Выбрать главу

…Жарко. Блещет, сверкает, горит белым огнем Черное море. На него так же больно глядеть, как и на солнце. И только когда войдешь в воду, видишь, что она синяя или голубая, а если совсем близко, у твоих плеч, — зеленоватая. И после немилосердно пекущего солнца — оно печет так, что, кажется, кожа вот-вот возьмется корочкой, — после обжигающе горячего пляжного песка такая благодать покачиваться на зыбкой, штилевой, совсем и незаметной для глаза волне!

Там, на берегу, сейчас что-то такое мы говорили о счастье, о том, что за штука счастье и как это понимать. Да вот оно — счастье! Вот так опрокинуться на спину, вольно раскинуть руки и бездумно качаться на тихой, ласковой волне. Можно и думать. Можно думать, например, как прекрасна жизнь, как прекрасно, что ты молод и, значит, все еще впереди, и ты еще многое успеешь сделать, пережить, перечувствовать, узнать…

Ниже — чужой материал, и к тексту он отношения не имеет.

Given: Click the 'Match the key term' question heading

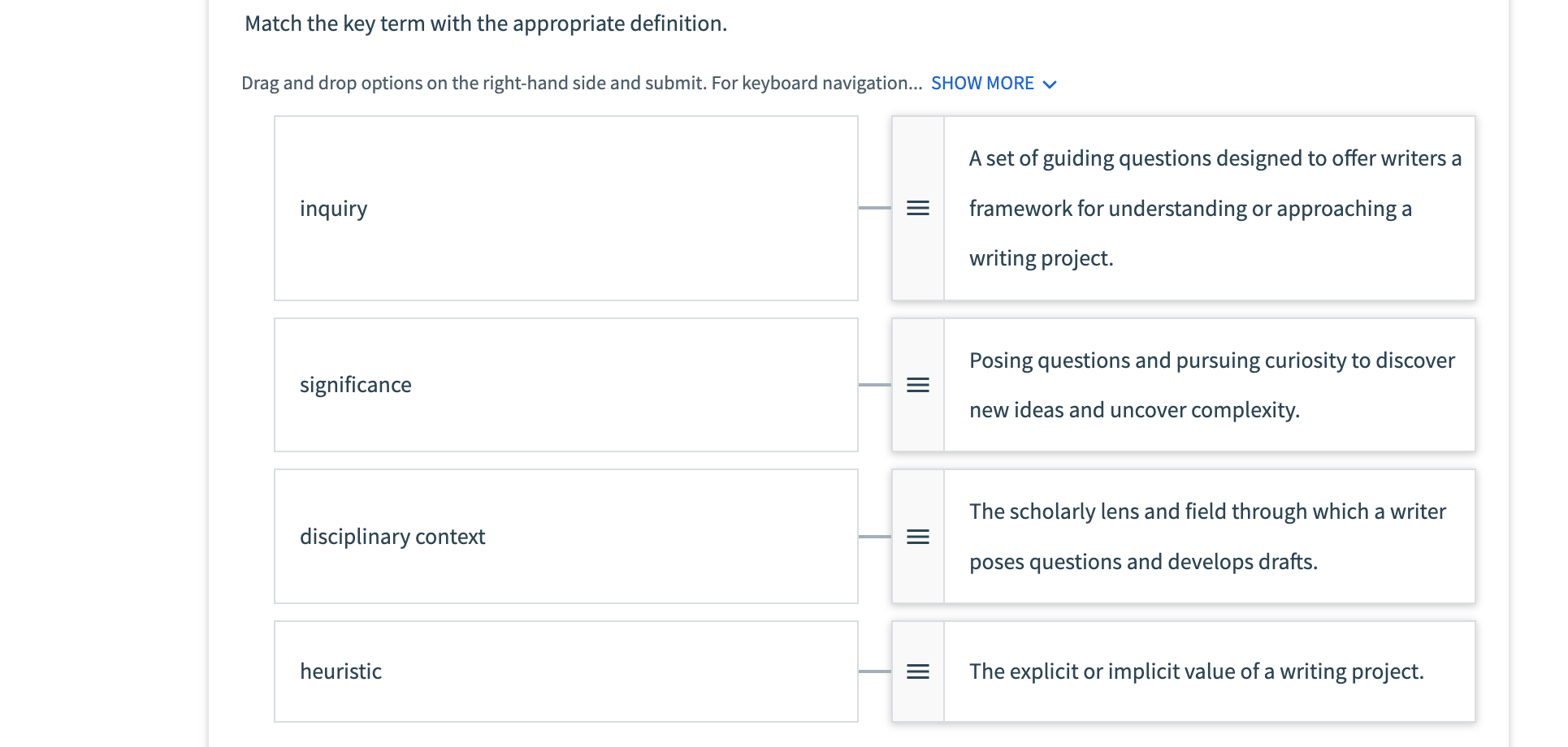Looking at the screenshot, I should click(x=486, y=24).
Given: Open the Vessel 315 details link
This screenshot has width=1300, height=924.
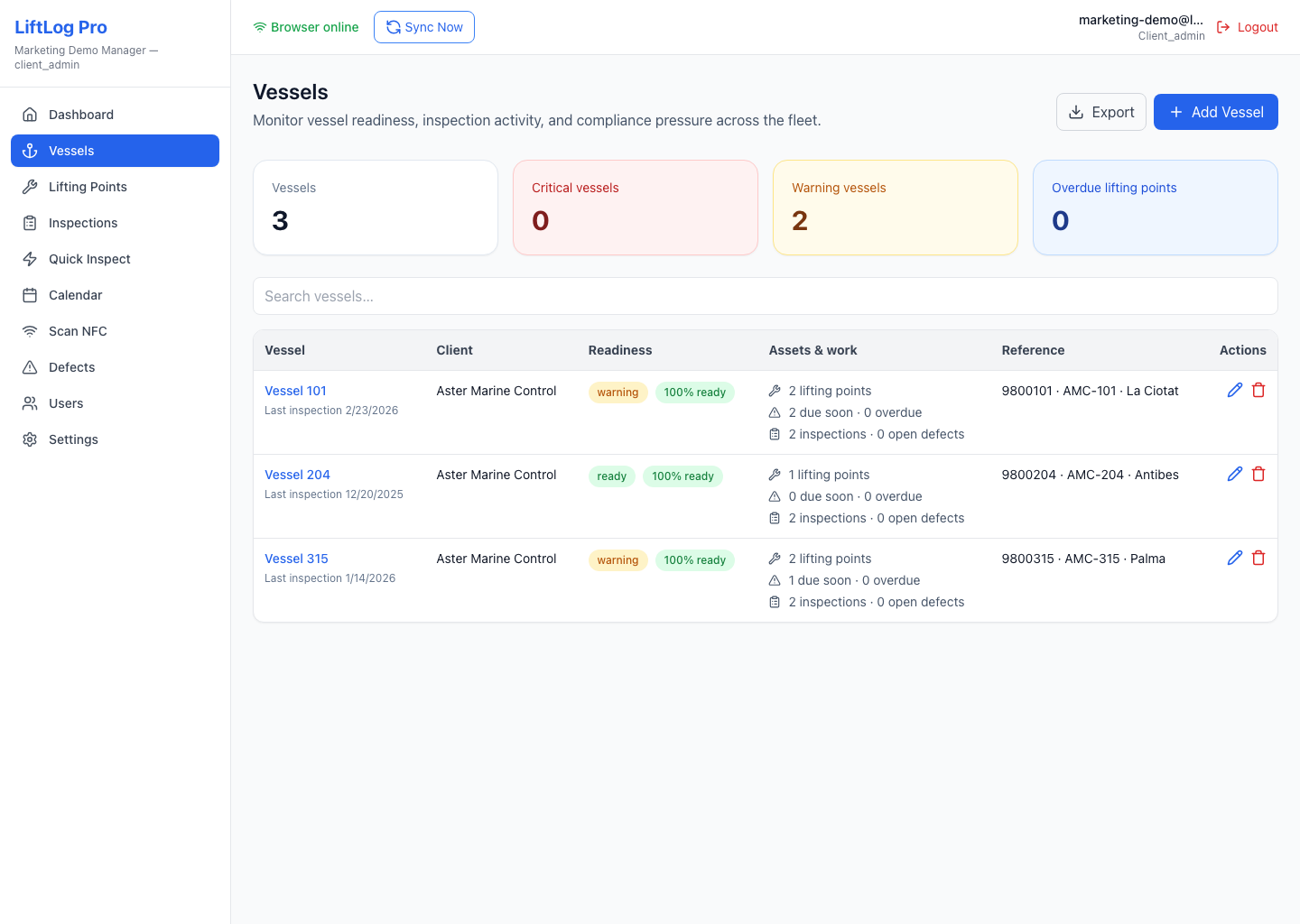Looking at the screenshot, I should 296,559.
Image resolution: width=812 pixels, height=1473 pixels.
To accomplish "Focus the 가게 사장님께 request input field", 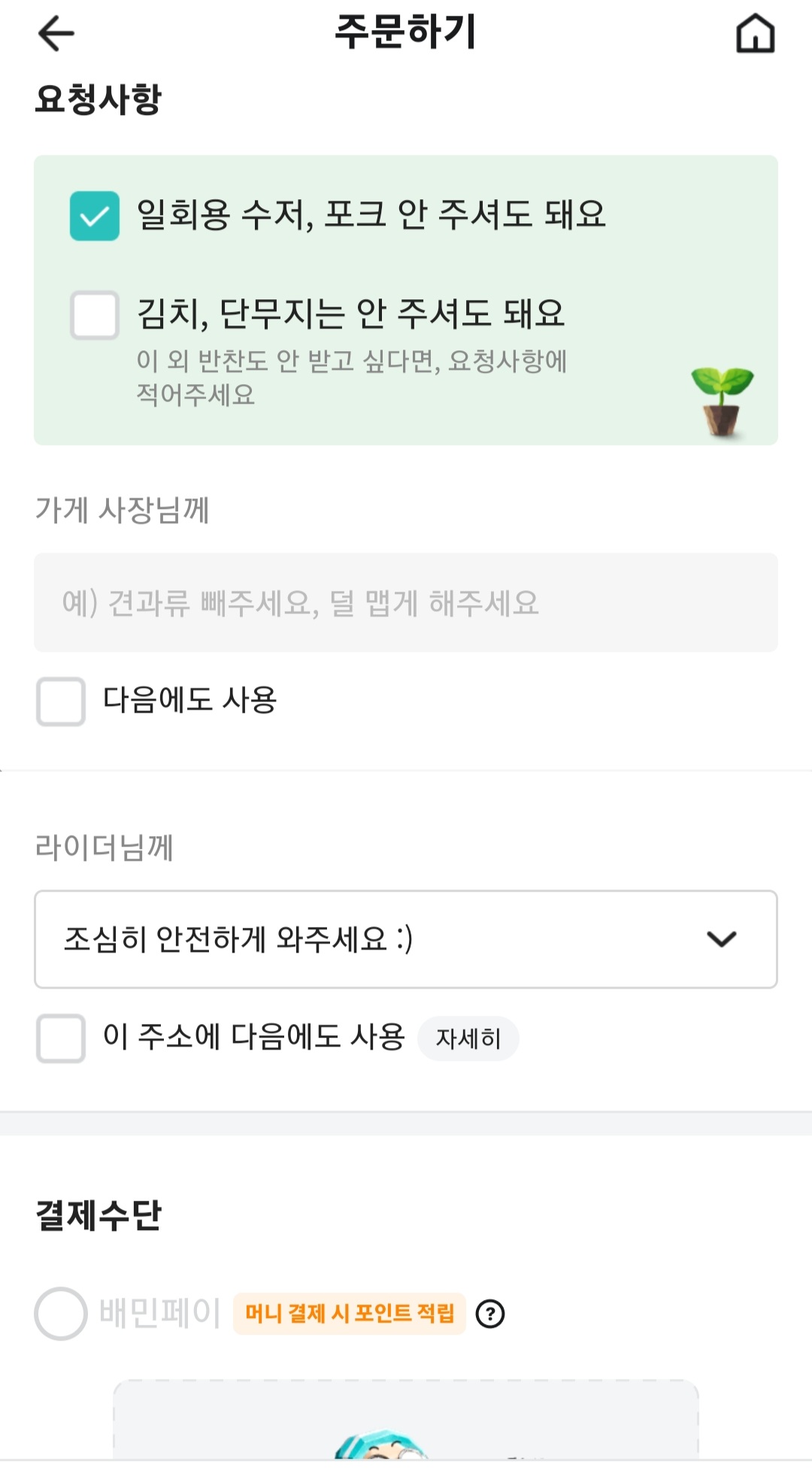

С берега доносятся голоса, вскрики, визг. Это, наверное, полезла в воду Маринка. Сначала, пока воды по колено или по пояс, она визжит от удовольствия, потом, на глубине, уже от страха — она почти совсем не умеет плавать.

Вот и об этом, о Маринке, тоже можно думать. И думать хоть целый час — не надоест…

Когда я подплываю к берегу, Маринка просит поучить ее плавать.

— Как не стыдно! Выхваляешься тут, выпендриваешься — поглядите, какой я Гордон Байрон, а рядом человек как топор на воде держится. Вот утону — ты отвечать будешь…

Я вытягиваю руки, Маринка ложится на них животом и начинает отчаянно колотить по воде ногами.

— Так плавают собаки, щенята, — говорю я ей. — А ты, сама же говоришь, человек, учись и плавать по-человечески. Ногами не молоти, а руками делай вот так…

Я показываю, как надо грести, и чувствую, как к другой моей руке Маринка прикасается уже не животом, а грудью. Вот волна чуть подняла барахтающуюся Маринку — и грудь ушла из моей ладони, а вот опять, упруго, плавно влилась в нее.

Я стараюсь вылезти из воды хотя бы на минуту раньше Маринки. Мне нравится глядеть, как она выходит на берег. Тихая волнишка долго бежит по пятам, словно бы морю не хочется расставаться с ней, с загорелых плеч по длинным стройным ногам стекает вода, задержавшиеся капли сверкают на солнце, и оттого кажется, что блещет, сверкает все ее ладное, аккуратно вылепленное тело. И когда она идет по гладкой прибойной полосе, идет легко, едва касаясь ногами той полосы, я каждый раз вспоминаю сказанное Костькой: «На земле ее вроде и нет совсем — вся на воздухе». Хорошо сказал Костька. Очень точно сказал, бродяга!

А потом мы опять ложимся на горячий песок, и хотя лежим все четверо вместе, на близком расстоянии друг от друга, и ведем один общий разговор, у нас с Маринкой продолжается начатый еще в море, свой, потаенный. О нем никто ничего не знает и даже не догадывается, потому, что разговор этот идет без слов, без взглядов; все лежат на спине с закрытыми глазами. Просто наши раскинутые руки соприкасаются, маленькая Маринкина ладошка покоится в моей ладони. И по слабому пожатию, даже просто по шевелению пальцев мы прекрасно понимаем друг друга. Уж если телепаты утверждают о возможности передачи мыслей на расстояния в тыщи верст — чего проще передавать свои и читать чужие, соприкасаясь друг с другом!

Временами откуда-то из дальней дали перед моим мысленным взглядом встает Валя. Но образ ее почему-то расплывается, как бывают расплывчатыми лица на фотографиях с неправильным, ошибочным фокусом. Та дальняя даль, которая отделяет нас, словно бы мешает найти точный фокус моему мысленному зрению, и вижу я Валю не рядом, не перед собой, а там, где она и есть, — за горами, за долами. А может, оттого так происходит, что мои глаза, мой взгляд слепит то, что меня здесь повсечасно окружает, — и это резкое южное солнце, и сверкающее под его лучами море, и эта яркая по краскам южная природа?! А еще и всему здешнему под стать, — тоже яркая, повсечасно зримая или, как сейчас, осязаемая, живая Маринка?!